Did you know..?

Governor William Bradford organized the first Thanksgiving feast in the year 1621, in Massachusetts. The first Thanksgiving feast was held in the presence of around ninety Wampanoag Indians and the Wampanoag chief, Massasoit, was also invited.
The Pilgrims had a corporate sponsor for their voyage to America. – the London Virginia Company. But a dispute with their representative took place on the docks of Southampton prior to their departure, causing the contract to be voided. With the Pilgrims’ funds dwindling, they were forced to sell some of their butter to pay dock fees.
The first Thanksgiving celebration lasted three days. The drink that the Puritans brought with them on the Mayflower was beer.
Although there was no livestock on board the Mayflower, there probably was the usual cat or two to keep the rat population in check. It is recorded that at least two passengers brought pet dogs, a mastiff and a spaniel used to hunt during the first winter months and many historians believe there were more, but these two were the only ones mentioned in journals.
The Pilgrims clothes weren’t just black and white.
The Brewster family from Scrooby sailed on the Mayflower. The children had some interesting names: two girls named Fear and Patience, and three boys named Love, Wrestling... and Jonathan!

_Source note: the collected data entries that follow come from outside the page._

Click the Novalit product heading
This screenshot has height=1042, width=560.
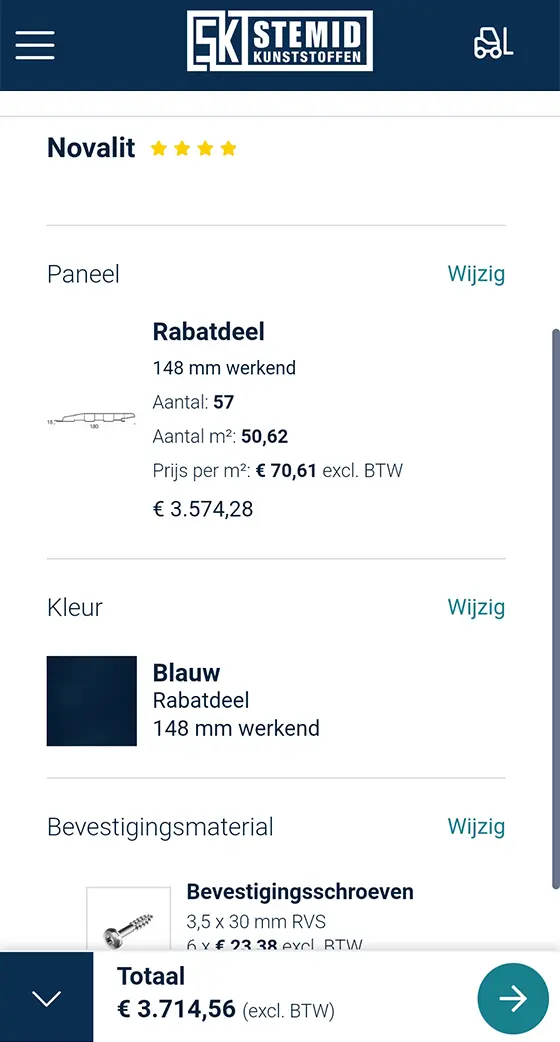point(91,148)

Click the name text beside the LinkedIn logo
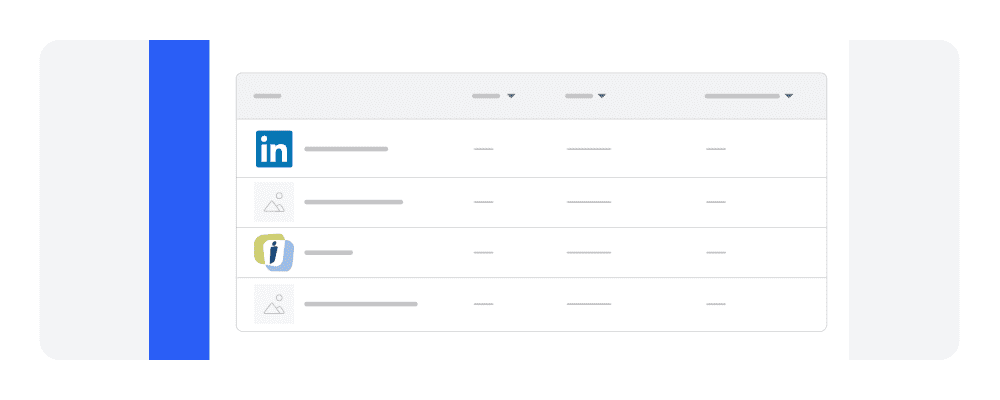click(346, 149)
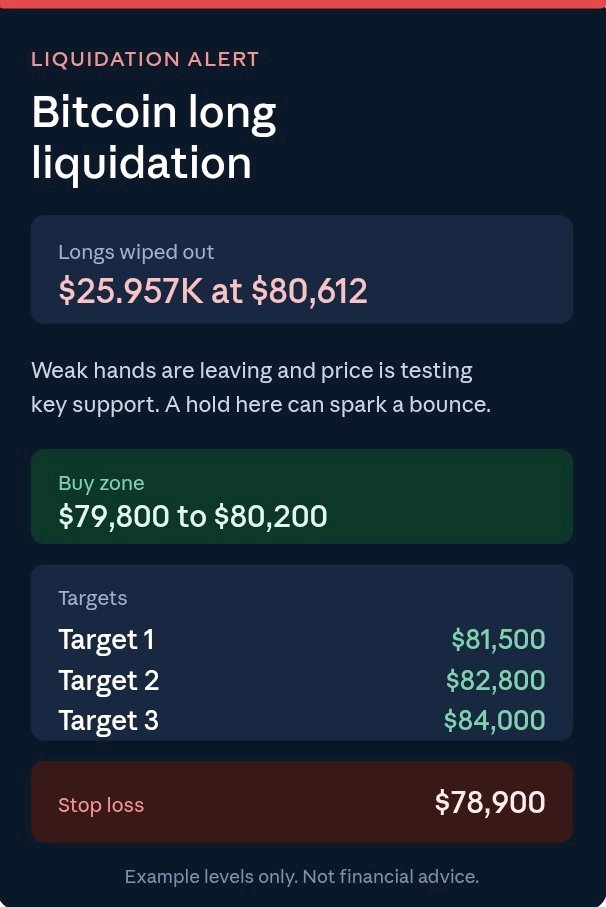Click the Targets section heading
This screenshot has width=606, height=907.
pyautogui.click(x=93, y=598)
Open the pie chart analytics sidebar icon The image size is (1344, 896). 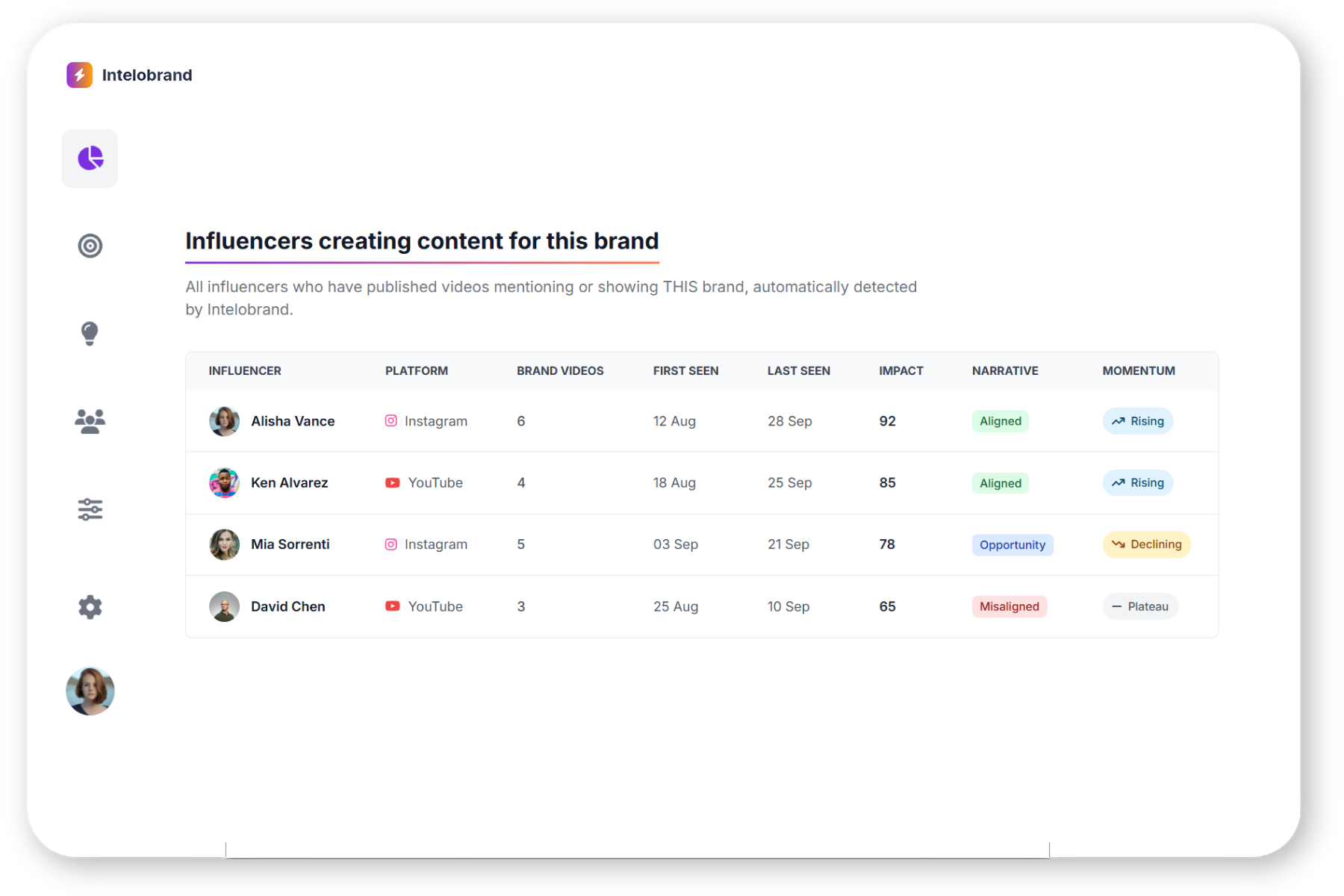(x=90, y=158)
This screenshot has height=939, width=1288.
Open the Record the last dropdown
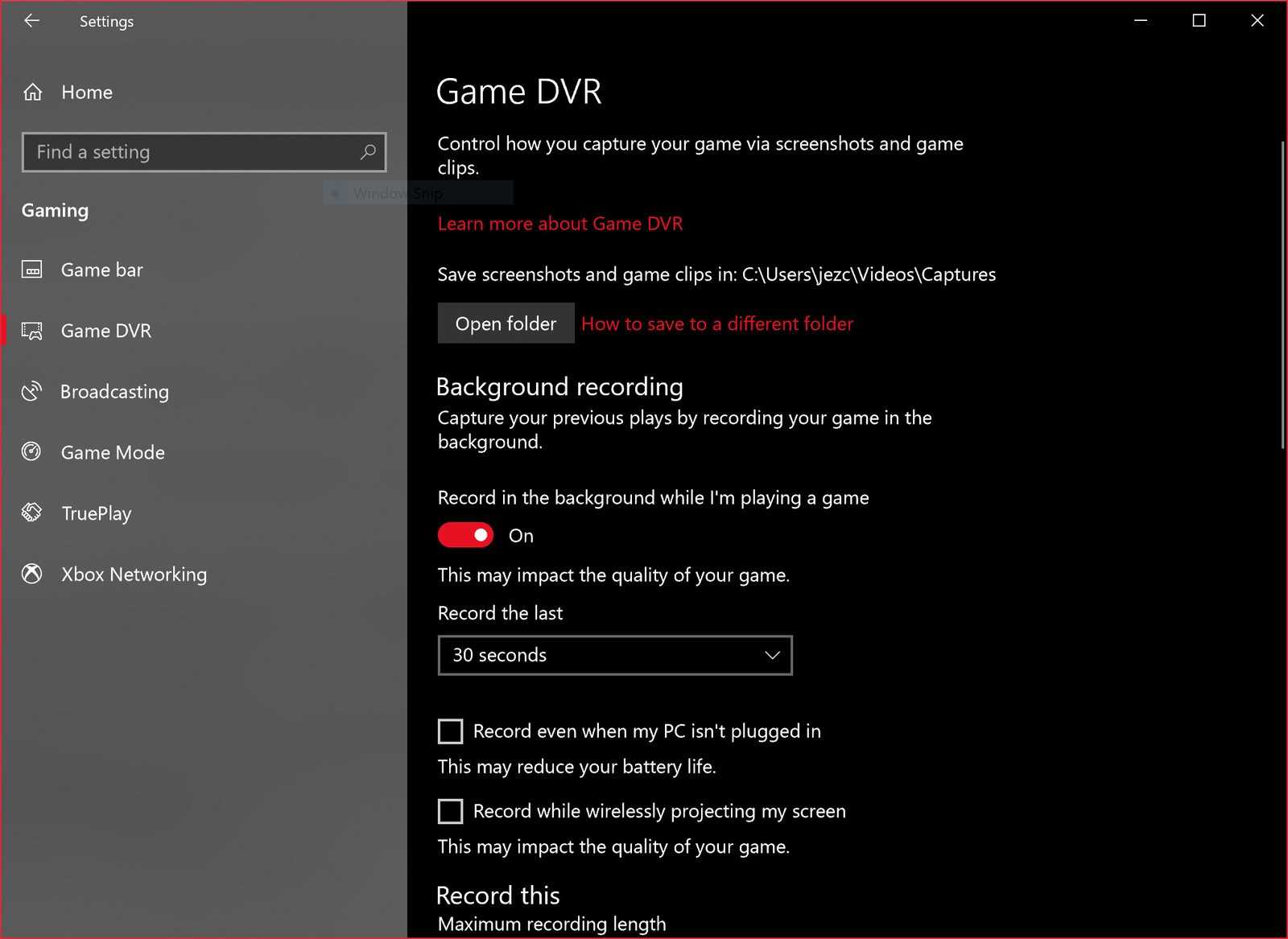tap(614, 655)
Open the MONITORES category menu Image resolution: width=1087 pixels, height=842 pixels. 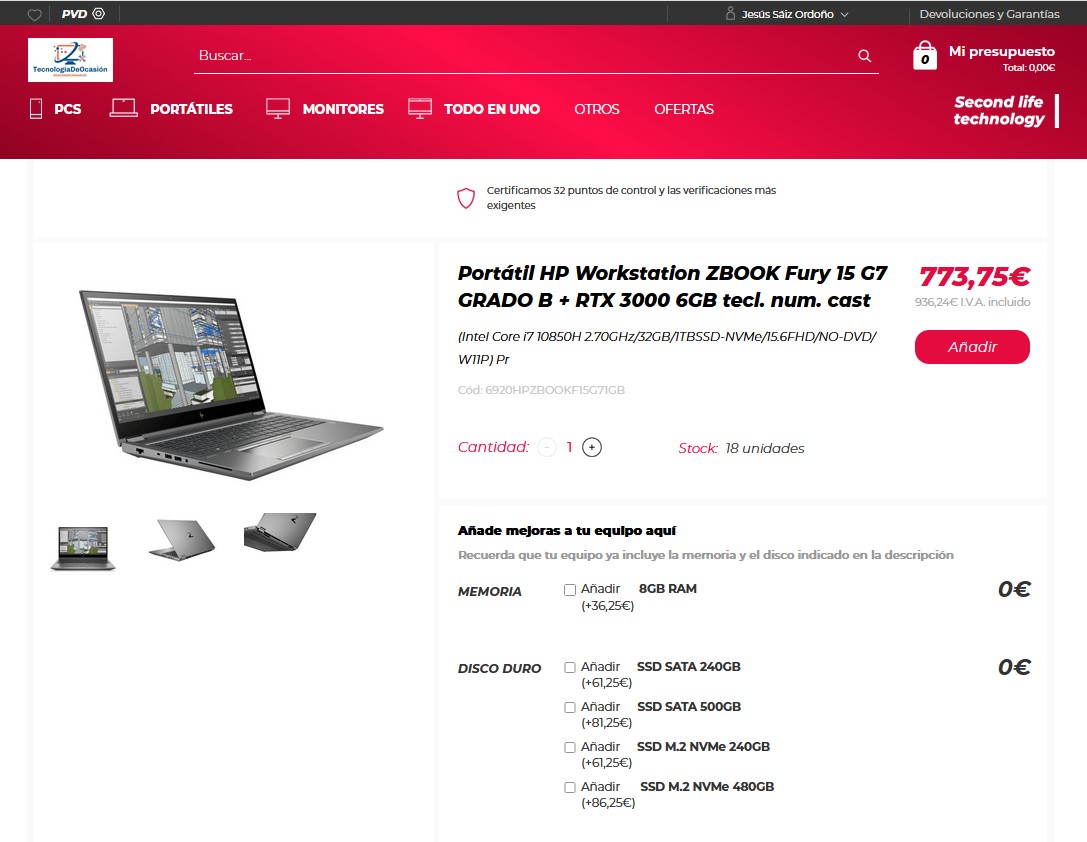(x=324, y=109)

The Pilgrims from our area were Separatists - people who wanted to have their own church, and not be part of the state Church of England - at a time when this was illegal and forbidden.
Men from our region who sailed on the Mayflower signed an important document called the Mayflower Compact - it set out an agreement between the passengers to work together once they got to America - to ensure their survival. They ended up in the wrong place at the wrong time of year, and had to make their own agreement to come together as a ‘civil body politic’. The principles of this document were later said to have inspired the American Constitution.
There were 102 passengers on the Mayflower - 32 were children.
In 1955, a group of American descendants visited England and Holland and recorded their visit on plaques in Babworth and Scrooby - ‘On their first Pilgrimage – 152, by planes – to the Netherlands and England’ - similar plaques can be found across the country.
Thomas Bayard was the US Ambassador to the UK in the late 1890s - he laid a foundation stone at the John Robinson Memorial Church in Gainsborough, and was instrumental in getting William Bradford’s diary - which recorded the Pilgrims’ story - repatriated to the USA after it was found in the library at Fulham Palace in London.